In a series of supplementary questions (see Supplemental Report tab), respondents were asked about their cash holdings and debt financing. Just 20 percent of respondents reported that their cash balances were higher than usual, while 30 percent reported unusually low balances—about the same proportions as in an identical poll conducted last year as part of the November 2007 survey. In both the October and November surveys this year, respondents were also asked about changes in credit availability over the past three months; in November, 38 percent of respondents reported tightening credit standards, up sharply from 25 percent in October’s survey. When those reporting tightening credit were asked about its effect on their business decisions, the most widely cited effect was reduced capital investment, followed by workforce cuts, a shorter workweek, and delays in payments to vendors.
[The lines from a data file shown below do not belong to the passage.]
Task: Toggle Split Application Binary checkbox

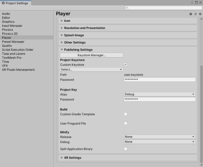Action: [x=126, y=149]
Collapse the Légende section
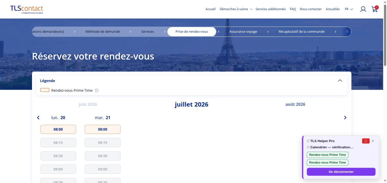This screenshot has width=387, height=183. (x=340, y=81)
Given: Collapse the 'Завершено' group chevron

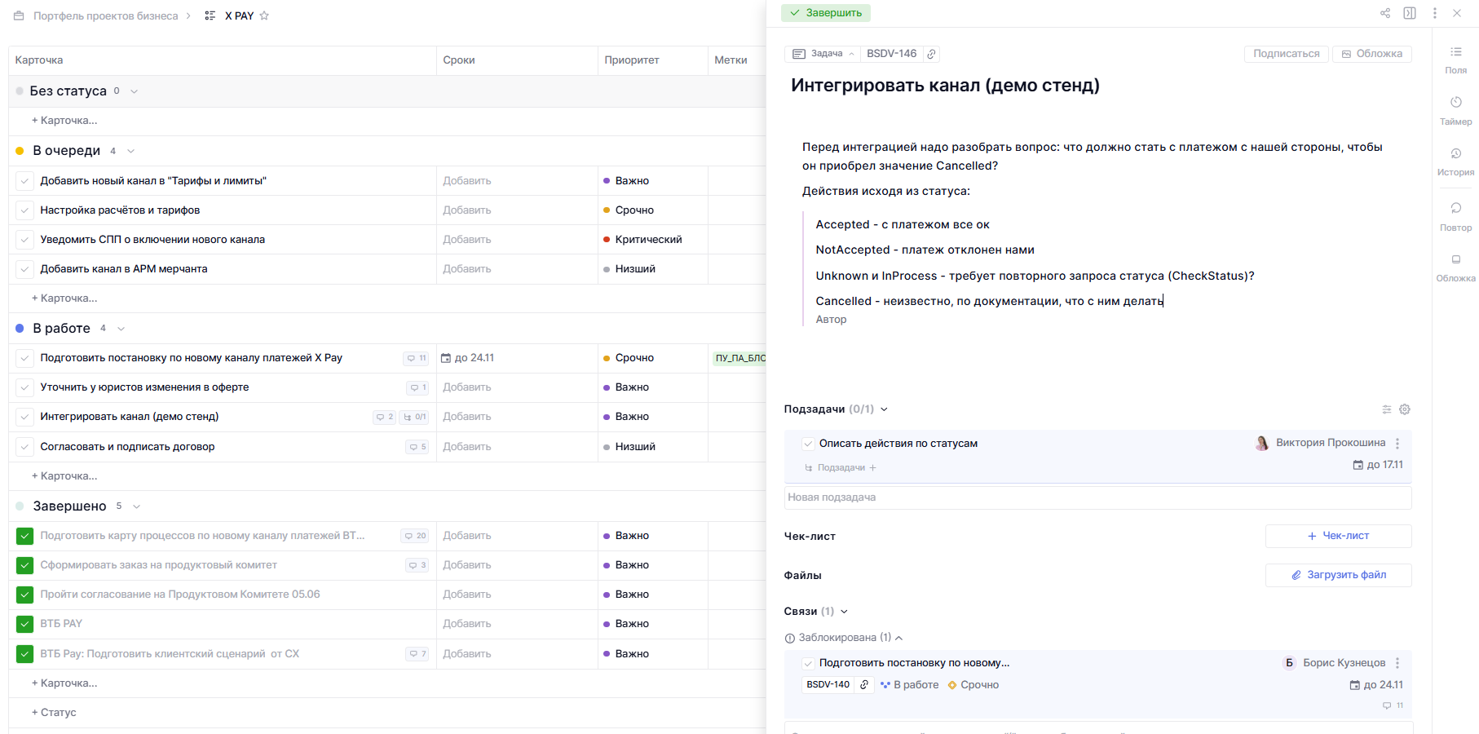Looking at the screenshot, I should click(x=136, y=506).
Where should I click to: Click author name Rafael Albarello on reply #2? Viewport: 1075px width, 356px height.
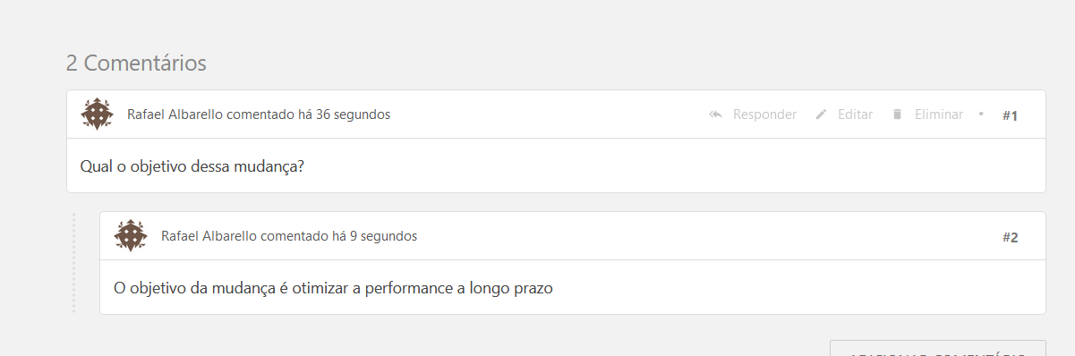209,236
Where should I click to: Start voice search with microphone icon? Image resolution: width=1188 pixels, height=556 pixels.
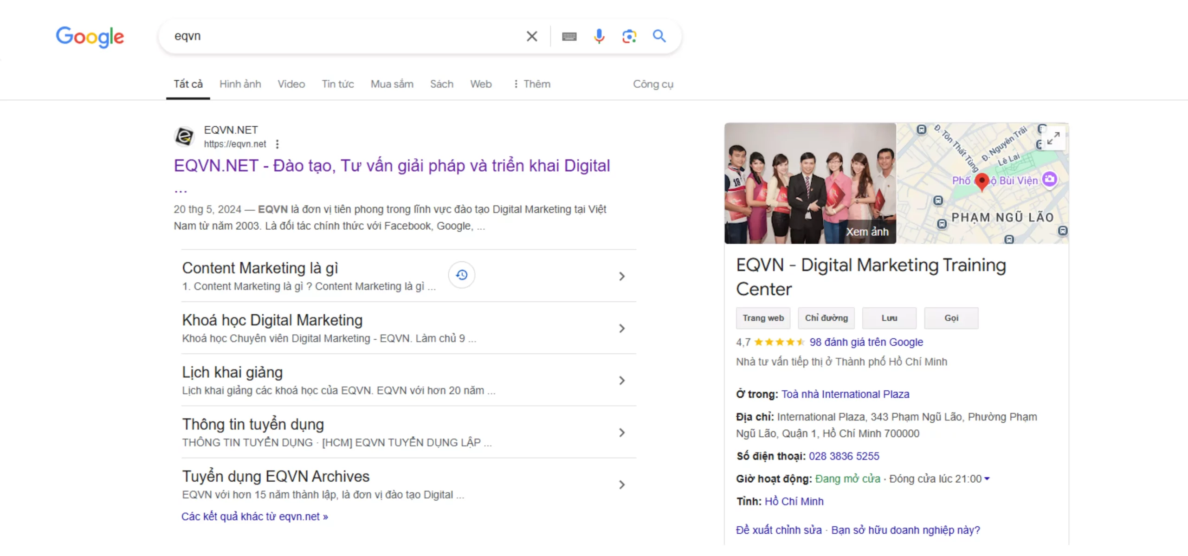599,36
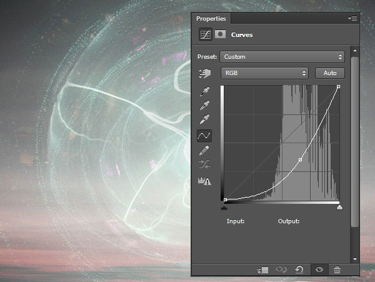Toggle clip to layer button
The width and height of the screenshot is (375, 282).
[263, 269]
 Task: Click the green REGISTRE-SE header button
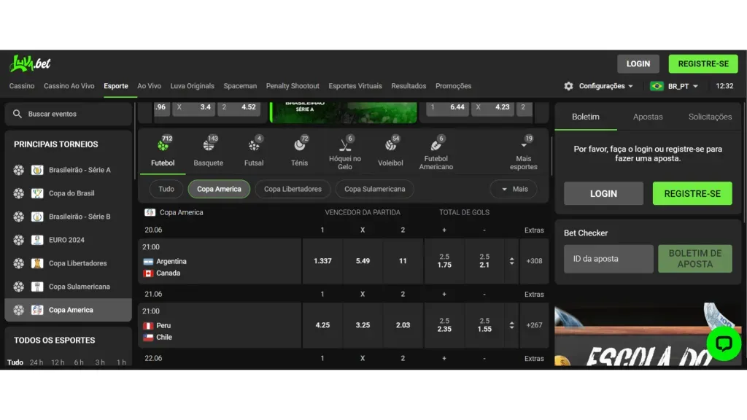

General Business Conditions Index Slips Further
The general business conditions index edged down another 0.8 point, to -25.4, a record low. Just 19 percent said that conditions had improved in November, while 44 percent reported that conditions had worsened. The new orders index slipped 1.7 points to -22.2, and the shipments index fell another 5 points to -13.9; both these measures are also at new lows, with more than 40 percent of respondents reporting declines. The unfilled orders index tumbled another 12 points to -24.1. However, the delivery time index rebounded 5 points to -4.8. The inventories index fell for the third month in a row, slumping more than 9 points to -26.5.
Price Indexes Drop Again
The prices paid index fell for the fourth consecutive month, dropping more than 11 points to 20.5, its lowest level in nearly five years. The prices received index declined nearly 15 points to 6.0. The labor market measures signaled sharp deterioration in November. The index for number of employees plummeted more than 25 points to -28.9, its lowest level since the end of 2001, and the average workweek index fell more than 15 points to -25.3, a record low.
Manufacturers Less Optimistic about the Business Outlook
The future general business conditions index slipped 11 points to 13.0, with 40 percent of respondents anticipating improvement over the next six months and 27 percent expecting worsening conditions. The future new orders index was little changed at 19.3, but the index for expected shipments fell more than 8 points to 16.8. The future inventories index, which had tumbled to a record low in October, rebounded nearly 15 points to -6.0 in November. Forward-looking price indexes fell sharply: the measure for prices paid fell 15 points to 25.3, and the index for prices received fell 33 points to 3.6. The future index for number of employees fell into negative territory for the first time since September 2001, while the future average workweek index rose marginally to -6.0. The measures for planned capital expenditures and planned technology spending both declined more than 15 points, dropping below zero for the first time since the survey’s inception in mid-2001.